Prepared By Visolve Squid Team
Abstract
Introduction
What is Transparent Caching?
How to implement transparent caching using Squid?
Policy Based Routing
Smart Switching
How Switch Operates
Comparison of L4 and L7 Switches
Squid Box as a Gateway
About IP chains
About IP tables
Squid in transparent mode
Hardware Recommendations
Comparative Study
Conclusion
About Visolve.com
Internet traffic is growing at a phenomenal rate, and such rapid increase in network traffic has created numerous networking challenges for ISPs and enterprises, like increased bandwidth cost for ISP's, bandwidth congestion, poor response time for end users and cost-efficient network / customer base scalability.

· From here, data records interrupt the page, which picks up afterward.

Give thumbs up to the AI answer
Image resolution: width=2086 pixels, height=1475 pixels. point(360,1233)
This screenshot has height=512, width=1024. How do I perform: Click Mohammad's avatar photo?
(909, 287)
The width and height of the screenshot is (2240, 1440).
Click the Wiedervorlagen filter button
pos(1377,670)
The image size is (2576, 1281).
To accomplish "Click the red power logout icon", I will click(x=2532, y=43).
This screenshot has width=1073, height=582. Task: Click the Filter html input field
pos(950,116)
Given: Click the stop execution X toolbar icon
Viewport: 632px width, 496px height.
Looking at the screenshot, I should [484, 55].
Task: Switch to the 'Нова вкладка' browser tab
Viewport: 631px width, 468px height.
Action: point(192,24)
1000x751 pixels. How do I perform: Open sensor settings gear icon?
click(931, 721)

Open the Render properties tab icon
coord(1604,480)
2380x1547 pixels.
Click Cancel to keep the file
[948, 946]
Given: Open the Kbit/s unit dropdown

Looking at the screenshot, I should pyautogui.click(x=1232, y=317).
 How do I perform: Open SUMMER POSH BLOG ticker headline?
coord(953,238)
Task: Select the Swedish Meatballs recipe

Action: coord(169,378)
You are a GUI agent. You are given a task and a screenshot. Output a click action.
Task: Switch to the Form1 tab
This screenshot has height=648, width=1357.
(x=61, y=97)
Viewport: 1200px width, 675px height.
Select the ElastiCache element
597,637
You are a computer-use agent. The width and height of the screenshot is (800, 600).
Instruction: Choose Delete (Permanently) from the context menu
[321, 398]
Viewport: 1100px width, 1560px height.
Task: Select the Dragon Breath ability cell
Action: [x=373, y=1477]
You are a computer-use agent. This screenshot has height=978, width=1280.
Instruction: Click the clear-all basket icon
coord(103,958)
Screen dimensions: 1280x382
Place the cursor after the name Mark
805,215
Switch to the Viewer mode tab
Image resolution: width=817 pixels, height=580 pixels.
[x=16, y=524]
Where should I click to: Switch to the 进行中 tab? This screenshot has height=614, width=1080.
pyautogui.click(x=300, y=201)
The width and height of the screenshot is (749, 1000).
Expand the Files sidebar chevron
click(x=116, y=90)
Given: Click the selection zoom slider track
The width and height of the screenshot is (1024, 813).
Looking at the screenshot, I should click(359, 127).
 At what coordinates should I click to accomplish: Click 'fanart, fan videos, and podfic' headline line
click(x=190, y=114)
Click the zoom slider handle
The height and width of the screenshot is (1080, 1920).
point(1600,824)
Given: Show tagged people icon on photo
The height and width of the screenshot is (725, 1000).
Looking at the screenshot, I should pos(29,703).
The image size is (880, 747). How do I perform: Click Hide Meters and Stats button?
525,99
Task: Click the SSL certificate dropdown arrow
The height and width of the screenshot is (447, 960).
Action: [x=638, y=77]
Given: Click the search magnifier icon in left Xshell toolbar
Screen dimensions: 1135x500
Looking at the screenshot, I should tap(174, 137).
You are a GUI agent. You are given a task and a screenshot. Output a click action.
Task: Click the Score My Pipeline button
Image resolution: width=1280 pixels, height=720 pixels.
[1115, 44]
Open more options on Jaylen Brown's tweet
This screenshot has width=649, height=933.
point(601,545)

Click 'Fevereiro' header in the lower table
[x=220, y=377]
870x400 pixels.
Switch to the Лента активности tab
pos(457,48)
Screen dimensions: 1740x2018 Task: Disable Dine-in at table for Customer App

The most efficient solution to these networking problems is to use your existing network infrastructure to localize traffic patterns, enabling content requests to be fulfilled locally. Increased speed/ decreased latency without the cost of additional bandwidth has catapulted caching software and appliances into a prominent place among the fastest growing segments of Internet technology.
A transparent cache is so named because it works by intercepting the network traffic transparently to the browser. In this mode, the cache short-circuits the retrieval process if the desired file is in the cache. Transparent caches are especially useful to ISPs because they require no browser setup modification. Transparent caches are also the simplest way to use a cache internally on a network, because they do not require explicit coordination with other caches. The purpose of this white paper is to discuss the various methods of implementating transparent caching using Squid on Linux with a policy based router, an externalL4 switch, and an L4 switch inside the Linux Squid box. First, some basic concepts will be discussed, followed by the advantages of transparent caching, and finally redirecting packets to Squid using IP-Chains.
The full explanation about the term "Transparent Caching and Transparent Proxying" depends on the context, but we can assume the context here is HTTP proxy/caches with transparent hijacking of port 80, which is the default HTTP traffic in the internet.
The difference is that the cache includes a cache, while the proxy only proxies without caching. The term transparent is overloaded, having different meanings depending on the situation. To some it means a setup that hijacks port 80 traffic where the client tried to go to other servers, to some it means a semantically transparent proxy that does not change the meaning or content of requests/replies. There is no such thing as a truly transparent proxy, only semitransparent and certainly not such a thing as a truly transparent cache. Squid can be configured to act transparently. In this mode, clients are not required to configure their browsers to access the cache, but Squid will transparently pick up the appropriate packets and cache requests. This solves the biggest problem with caching: i.e. getting users to use the cache server.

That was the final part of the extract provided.